Let’s think about the following scenario. Assume that two people(data seller, data buyer) want to exchange large data(called data A) via IPFS. Data A is classified data, so it is prohibited to be exposed. A data seller upload the whole data to IPFS network and send the IPFS hash to data buyer. The buyer download the data A through IPFS hash. The only people who knows the data A’s hash address are data seller and data buyer. After downloading the data, buyer and seller are immediately calling gc(garbage collection) to eliminate data A in their local IPFS storage. Maybe there are no remaining data block related to data A in IPFS network because no other peers are connected(nobody knows the hash address). In this situation, I have a few questions:

  1. Is there no possibilities that data A be exposed(or downloaded) by someone after eliminating their(seller,buyer) own local storage?
  2. Data seller and buyer only use IPFS as their private exchange. Is this situation would be harmful for IPFS network?(not illegal, but seller and buyer would be regarded as leeches?) And is it desirable for network?
  3. By bitswap protocol, some part of data portion will be spread to the IPFS network. In this situation, is there any possibilities to restore the whole data A?(Because it’s a private data, it is fatal to expose outside)

Thanks for your opinion in advance.

In case you’re not aware of them, there are two currently experimental features that might be of interest to you.

  1. ipfs p2p
  • Allows tunneling TCP connections through p2p streams between peers.
  1. private networks
  • Allows private IPFS networks to be set up where only peers with a pre-shared private key can connect to each other

For your questions:

  1. If you added the content to your node while connected to the public swarm, then there’s a small chance someone could have downloaded at least some of the content you added. This shouldn’t be the case if the buyer and seller are in a private swarm, the data is added, data transferred, and then gc is run on both nodes.
  2. Private networks (#2 above) aren’t inherently harmful to the network. Trying to transfer “private” data using the public network seems unnecessary.
  3. Maybe, but if you use a private network for the buyer and seller and you don’t have the data in your repo while connected to the public swarm you should be good.
1 Like

Somebody could listen in on DHT traffic and just download all hashes it gets. Then he would be able to listen in on whatever is happening in the network. It is still reasonably unlikely for somebody to be able to get all the data, but if you want the transfer to be really secure you would have to use encryption. Which is not a big deal, since encrypting/decrypting a large chunk of data using a stream cipher is way less expensive than sending it over the wire.

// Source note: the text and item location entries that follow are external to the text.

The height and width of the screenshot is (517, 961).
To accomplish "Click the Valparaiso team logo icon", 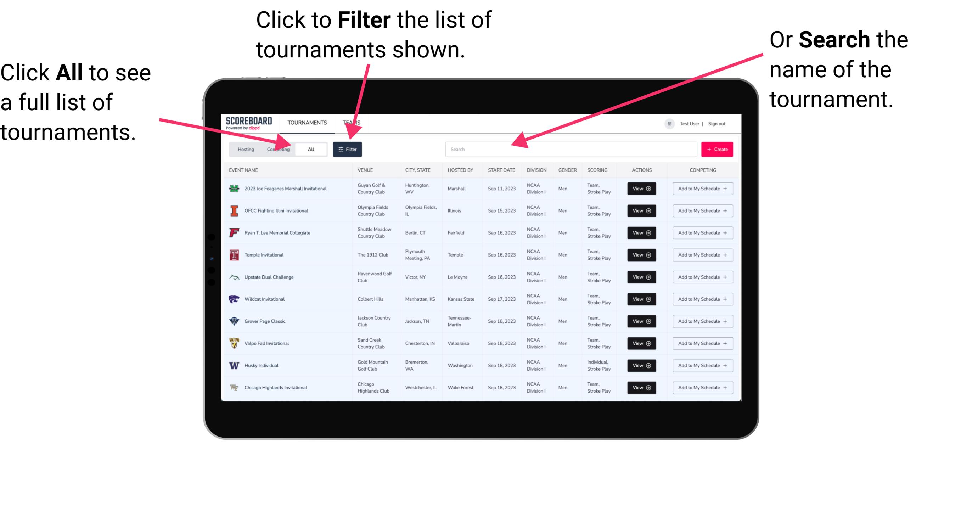I will (x=234, y=343).
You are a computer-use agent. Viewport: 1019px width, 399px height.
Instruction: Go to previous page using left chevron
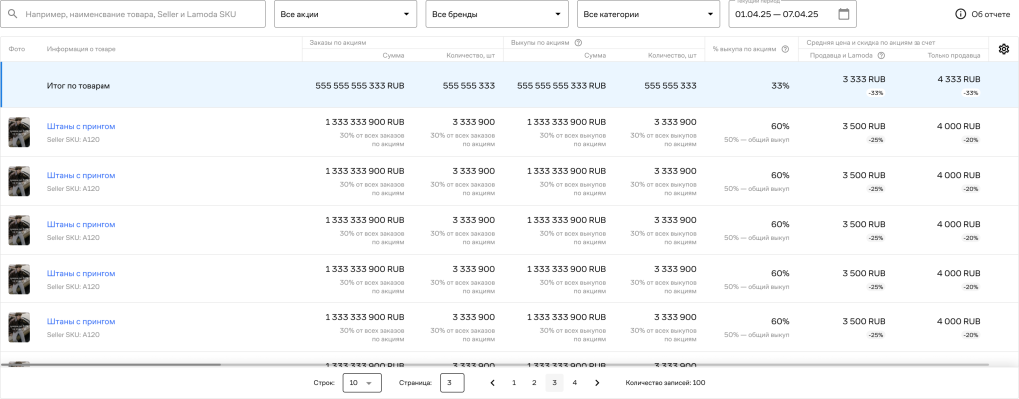point(492,382)
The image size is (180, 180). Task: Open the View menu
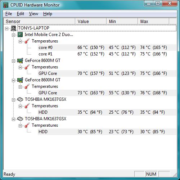tap(33, 14)
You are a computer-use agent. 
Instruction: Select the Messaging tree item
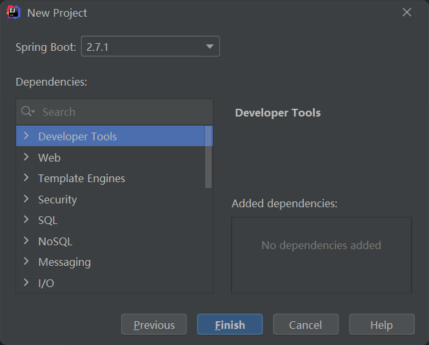point(65,262)
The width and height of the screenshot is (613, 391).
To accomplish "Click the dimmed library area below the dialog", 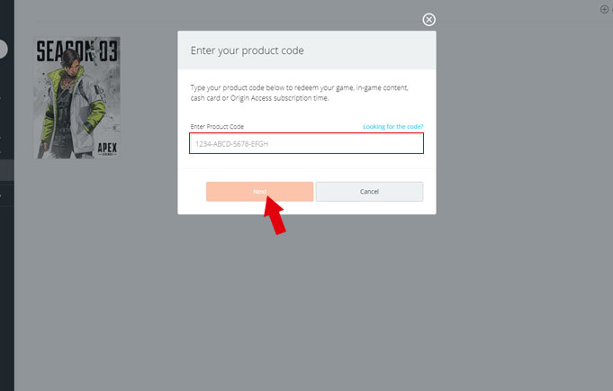I will tap(306, 297).
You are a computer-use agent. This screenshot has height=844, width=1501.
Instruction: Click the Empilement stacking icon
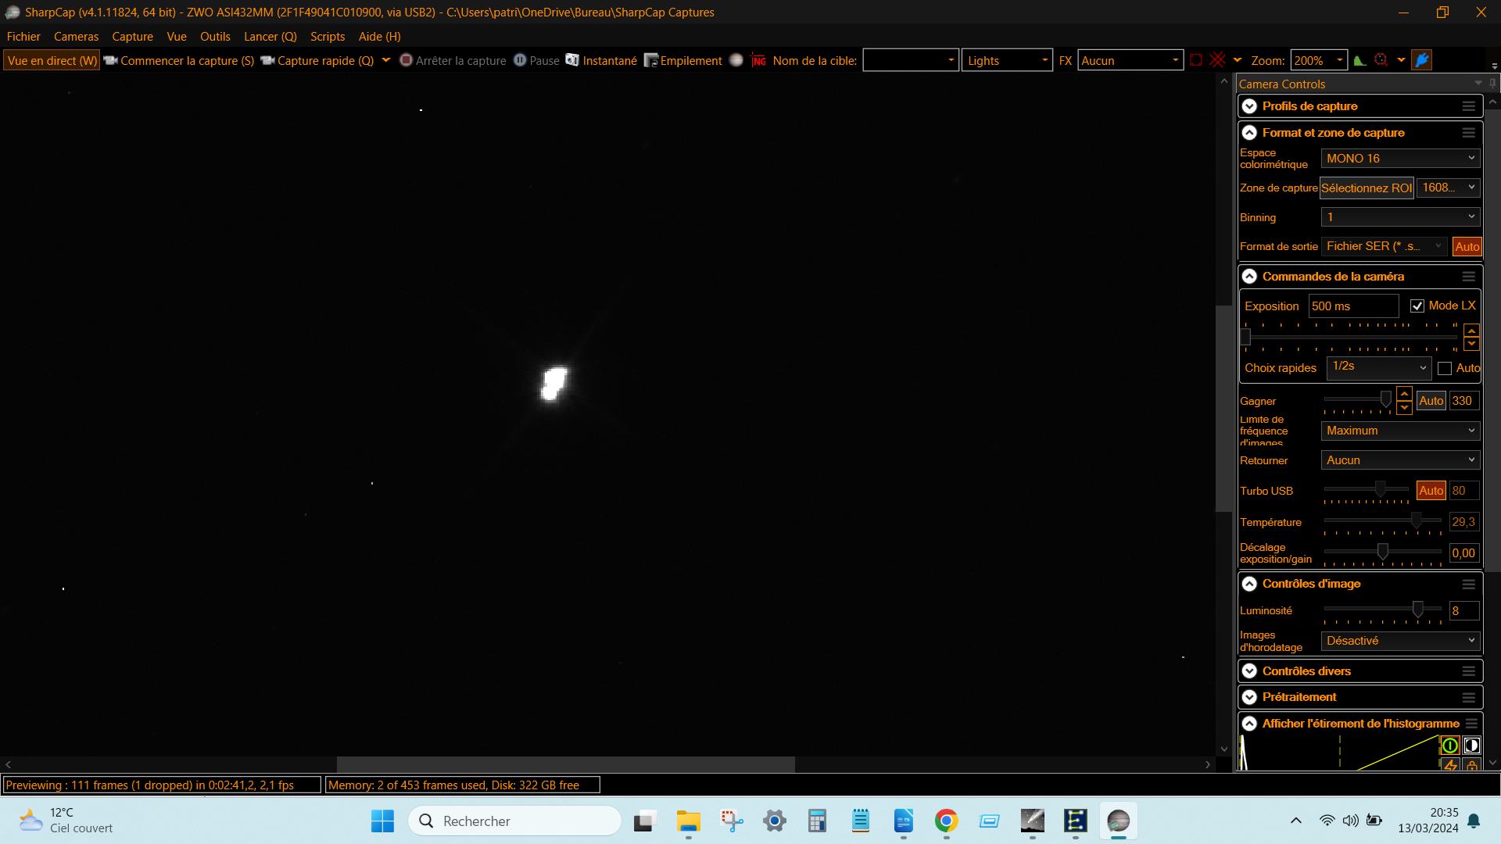pyautogui.click(x=651, y=60)
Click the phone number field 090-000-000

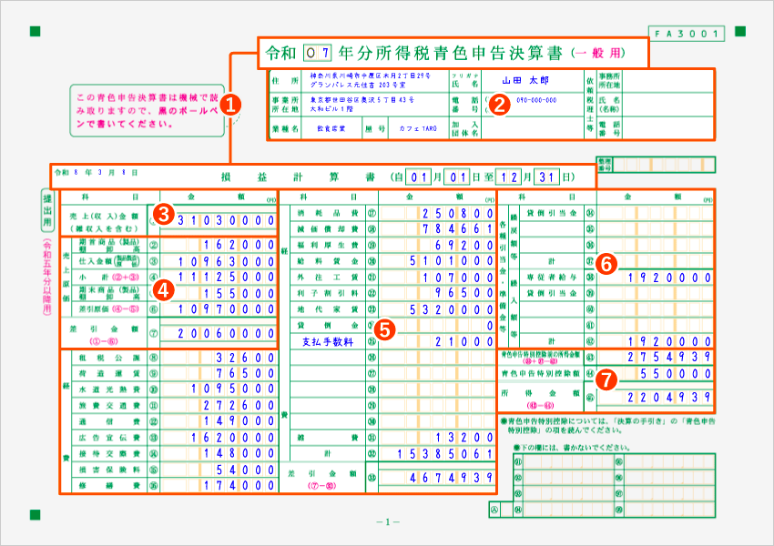(536, 101)
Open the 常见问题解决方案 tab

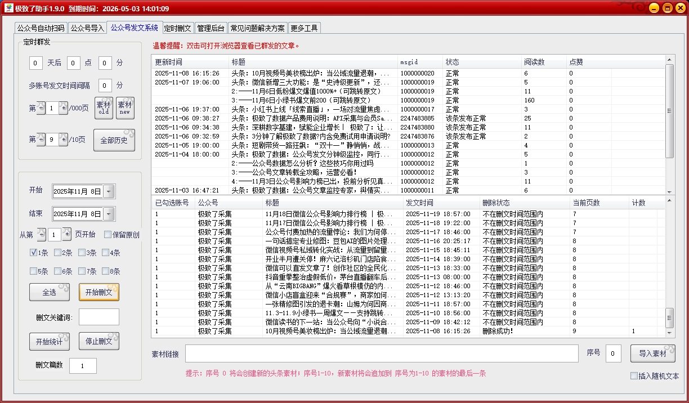(x=257, y=28)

You just need some way to safely transfer a small amount of private data (the key for the stream cipher), but you need that in any case.

Even if buyer and seller only transfer data that is private and thus not of use to anybody else, they participate in maintaining the DHT, so if they are online permanently they perform valuable service for the network. At least that is how I would see it.

Very theoretically, yes. But if it is encrypted it is not useful for anybody.

1 Like

@leerspace Thanks for your kind answering. I’ve got a clue that I was wondering! I have a question more, it’s about private network,

  • Assume 3 nodes(node A, B, C) share their private key. And only two nodes(A, B) register each other’s multiaddr using bootstrap command. In this situation, How can node C find other nodes’ address in private network?

Encryption before adding files to network is the key feature. Thanks @rklaehn !

It can’t. Node C needs to know about at least one of the other nodes. Probably the easiest solution is to have one node act as the bootstrap node, then share its one multiaddr with any other node that wants to join the private swarm. In this scenario let’s say that Node A is your bootstrap node. When setting up Nodes B and C if you tell them each about Node A’s multiaddr then they should all eventually be able to learn about and connect to each other.

Perfect explanation, I understand totally. Thanks!